The Rolex replica New York Yacht Club Invitational Cup is one of the most gentlemanly events you’ll ever see in Newport. The New York Yacht Club in of course one of the most special clubs in the world, and races are hard fought in Narragansett Bay. This year the Southern Yacht Club in New Orleans, founded in 1849, came up to beat the Northerners on their home sea. Defeating their closest competitors, the Royal Sydney Yacht Squadron from Australia, along with 12 other yacht clubs from around the World, SYC effusively claimed the trophy and the prize replica watches in what has been called the “ultimate one-design, big-boat competition.”
Panerai Watches are always working so hard while making preparations for the sale of Paul Newman’s Rolex Daytona and other amazing pieces in its New York “Winning Icons” sale next month. The auction house, which is quickly becoming a contender for the title of top collector watch auctioneer, has another collection of impressive replica watches slated to cross the block.
While the exquisite Patek Philippes are bound to get most of the attention, what caught our eye was a duo of ultra-rare fake Panerai models from the ’40s and ’50s that are some of the most historic and great Panerais ever sold. The estimates look low on these beauties, so if it’s an indication that the market for antique Panerais is softening, we’d say it won’t last and savvy Panerai collectors should get busy with the auction paddle – not least because it may be years before watches like these become available again.

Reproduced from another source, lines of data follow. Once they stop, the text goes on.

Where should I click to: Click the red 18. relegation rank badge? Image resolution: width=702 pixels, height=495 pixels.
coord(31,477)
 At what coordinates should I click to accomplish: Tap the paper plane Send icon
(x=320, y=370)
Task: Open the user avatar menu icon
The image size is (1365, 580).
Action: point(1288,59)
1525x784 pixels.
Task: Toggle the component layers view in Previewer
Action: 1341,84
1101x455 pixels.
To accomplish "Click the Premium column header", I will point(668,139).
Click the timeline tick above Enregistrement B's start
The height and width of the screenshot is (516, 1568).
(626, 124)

The big draw is a replica Panerai Luminor manufactured circa 1955. Different from the newest releases of the fake Panerai collection these historical watches are connected to one giant Swiss watchmaker. Like all Panerais from this early era, it features a movement and case by Rolex. And this example is crucial important because it was formerly owned by Admiral Gino Birindelli, a true hero of the Italian Royal Navy, which originally commissioned the Luminor for its elite Decima MAS underwater commandos. Admiral Birindelli was a commander of the Decima MAS during World War II, was later made chief of the fleet of the Italian Navy and received the Gold medal of military valor among other distinctions. He himself rode the famous manned torpedoes that did such damage to the British Navy during the war.
Nearly as important and appealing is an even older Panerai, this stainless steel Radiomir-style model is known as a “Type C” and features longer fixed lugs, and an inside caseback signed Rolex S.A., along with the reference number and serial number. There are only 211 known examples of the model. There has been some evidence advising Panerai did this deliberately this so that any commandos captured by the enemy would not have their origin betrayed by their wristwatch. We have to mention it again that this fake has an extremely interesting provenance, and was formerly owned by combat swimmer Helmut Rösel, who was awarded the German Federal Cross of Merit. The multimillion-dollar Pateks may be more valuable but there’s nothing cooler than this pair of Panerais.